TASK BRIEF:
Could you turn the material below, everything from the line containing "Viewport: 587px width, 497px" down to the line containing "(x=347, y=245)" (both included), into a JSON list of strings, one per line, with blank lines omitted?

+++

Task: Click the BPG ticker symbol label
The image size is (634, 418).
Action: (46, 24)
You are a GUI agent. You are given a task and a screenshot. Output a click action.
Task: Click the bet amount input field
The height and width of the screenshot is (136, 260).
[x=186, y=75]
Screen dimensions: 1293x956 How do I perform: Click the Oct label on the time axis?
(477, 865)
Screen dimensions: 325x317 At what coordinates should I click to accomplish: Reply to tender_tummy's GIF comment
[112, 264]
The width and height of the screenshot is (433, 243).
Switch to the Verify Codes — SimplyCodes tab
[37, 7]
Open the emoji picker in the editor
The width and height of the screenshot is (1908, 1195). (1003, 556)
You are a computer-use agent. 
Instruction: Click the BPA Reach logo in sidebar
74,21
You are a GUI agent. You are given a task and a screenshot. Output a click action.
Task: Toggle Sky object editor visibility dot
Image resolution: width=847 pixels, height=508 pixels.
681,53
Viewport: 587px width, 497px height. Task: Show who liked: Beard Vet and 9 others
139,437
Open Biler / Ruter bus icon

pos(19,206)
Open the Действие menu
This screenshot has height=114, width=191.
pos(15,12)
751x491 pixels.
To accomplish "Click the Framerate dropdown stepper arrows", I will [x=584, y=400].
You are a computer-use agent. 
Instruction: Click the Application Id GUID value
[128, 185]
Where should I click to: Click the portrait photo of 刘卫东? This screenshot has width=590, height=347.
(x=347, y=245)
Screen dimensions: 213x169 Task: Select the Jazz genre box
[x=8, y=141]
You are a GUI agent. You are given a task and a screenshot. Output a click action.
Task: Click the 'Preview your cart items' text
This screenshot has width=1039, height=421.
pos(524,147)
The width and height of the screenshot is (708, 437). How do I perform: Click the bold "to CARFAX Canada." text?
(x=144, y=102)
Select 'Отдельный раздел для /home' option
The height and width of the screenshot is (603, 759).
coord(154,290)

+++

REPLY:
[
  "Viewport: 587px width, 497px height. Task: Show who liked: Beard Vet and 9 others",
  "139,437",
  "Open Biler / Ruter bus icon",
  "pos(19,206)",
  "Open the Действие menu",
  "This screenshot has height=114, width=191.",
  "pos(15,12)",
  "751x491 pixels.",
  "To accomplish \"Click the Framerate dropdown stepper arrows\", I will [x=584, y=400].",
  "You are a computer-use agent. ",
  "Instruction: Click the Application Id GUID value",
  "[128, 185]",
  "Where should I click to: Click the portrait photo of 刘卫东? This screenshot has width=590, height=347.",
  "(x=347, y=245)"
]